高等部入学!

ヤマギシの高校に入学するにも、試験があった。ほとんどは合格するのだけど、筆記試験も面接試験もあった。何ぶん18年前のことなのではっきり憶えていないことばかりだけど。筆記試験は、英語、数学、社会だったかなぁ。問題は一般の高校とは違って、基本的なところから応用問題まで、さすが東大出身の村人が考えるだけのことはある問題だった。
面接での思い出がある。
「高等部に入ったら、その次は何をしたい?」
「はい、大学部に行きたいです。そして、社会づくり(注:ヤマギシ会の目指す社会をつくるという意味)」をやっていきたいです。」
「高等部は男女交際禁止だよ?」
「はい、わかっています。」
というやり取りだ。
高等部に入る段階で、ヤマギシの村人になって一生やっていきたいという思いを持っていた仲間たちが他にいたのかは分からないけど、私はとにかくヤマギシの村で生きていきたかったのだった。今考えてみても、根本のところでは変わっていないような気がする。ヤマギシ会自体は3年後にはなれてしまうんだけど、ヤマギシの考え方、やってきたことにはそんなに嫌な思いがないのだ。どこかで、ヤマギシ会に似たようなことをやりたい、と思っているのかもしれない。

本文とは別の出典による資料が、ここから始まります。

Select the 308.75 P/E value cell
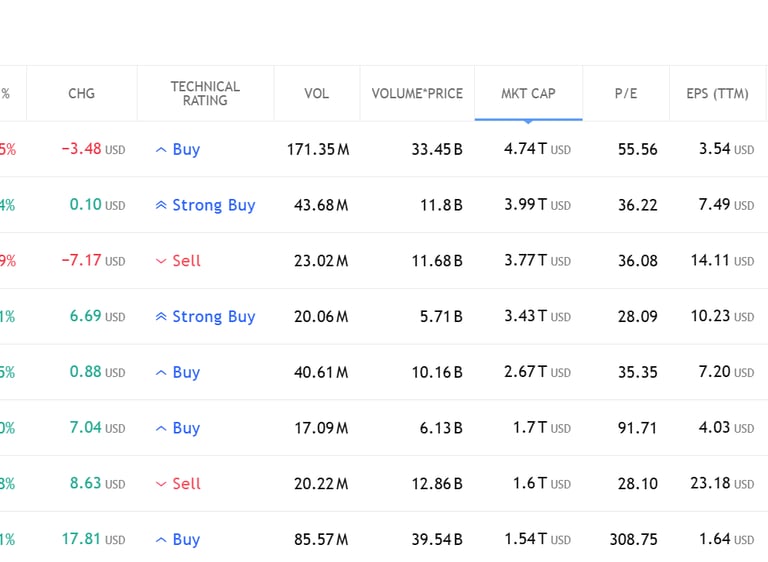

それはともかくとして、男女交際禁止、というのは運営する側から見れば非常によく分かる問題だ。年頃の男女が、親元から離れて寮で暮らし、職場では決して一緒にならないように隔離していても、ヤマギシのイベントスタッフなどを一緒にやったり、10人1テーブルの食事(項を改めて説明する)で顔を合わせたりすれば、きっとなんとかなってしまう。もし何とかなってしまったら、運営側としては大変になってしまうだろうからだ。15歳の私は、3年後に自分がその問題に直面するとは夢にも思わずに、のほほんと「自分は平気だ」と思っていたのだった。
そうして、91年の4月にヤマギシズム学園高等部に入学した。